The only required field is client_id. Everything else has sensible defaults. Start with read_only: true — flip to false when you're comfortable.

Register with your MCP client

If installed from PyPI:

{
  "mcpServers": {
    "outlook": {
      "command": "outlook-mcp"
    }
  }
}

If installed from source:

{
  "mcpServers": {
    "outlook": {
      "command": "uv",
      "args": ["--directory", "/path/to/outlook-mcp", "run", "outlook-mcp"]
    }
  }
}

For OpenClaw, use the openclaw mcp CLI — it writes to mcp.servers in ~/.openclaw/openclaw.json for you:

# If installed from PyPI:
openclaw mcp set outlook '{"command":"outlook-mcp"}'

# If installed from source:
openclaw mcp set outlook '{"command":"uv","args":["--directory","/path/to/outlook-mcp","run","outlook-mcp"]}'

# Verify:
openclaw mcp list
openclaw mcp show outlook --json

Restart the OpenClaw gateway after registering.

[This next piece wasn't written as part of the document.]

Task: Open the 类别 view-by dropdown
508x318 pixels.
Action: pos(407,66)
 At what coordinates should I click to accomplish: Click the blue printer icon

See the OpenClaw MCP docs for SSE/HTTP transport variants.

Authenticate

Run this once on the machine where the MCP server will run:

uv run outlook-mcp auth

You'll get a URL and a code. Open the URL in any browser, enter the code, and sign in with your Microsoft account. Tokens are cached in the OS keyring — the MCP server picks them up automatically.

Other CLI commands:

uv run outlook-mcp status   # Check auth status
uv run outlook-mcp logout   # Clear credentials
uv run outlook-mcp serve    # Start MCP server (default, used by OpenClaw/Claude)

---

Tool Reference

Auth

Tool	Description
outlook_auth_status	Check if authenticated and whether read-only mode is active.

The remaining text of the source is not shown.